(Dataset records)
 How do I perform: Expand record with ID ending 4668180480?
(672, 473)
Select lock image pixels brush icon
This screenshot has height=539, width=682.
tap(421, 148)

■ **Your instructions**
The data above should be returned exactly as written.

■ **Expected answer**
 How do I perform: Expand record with ID ending 4668180480?
(672, 473)
Select lock image pixels brush icon
This screenshot has height=539, width=682.
tap(421, 148)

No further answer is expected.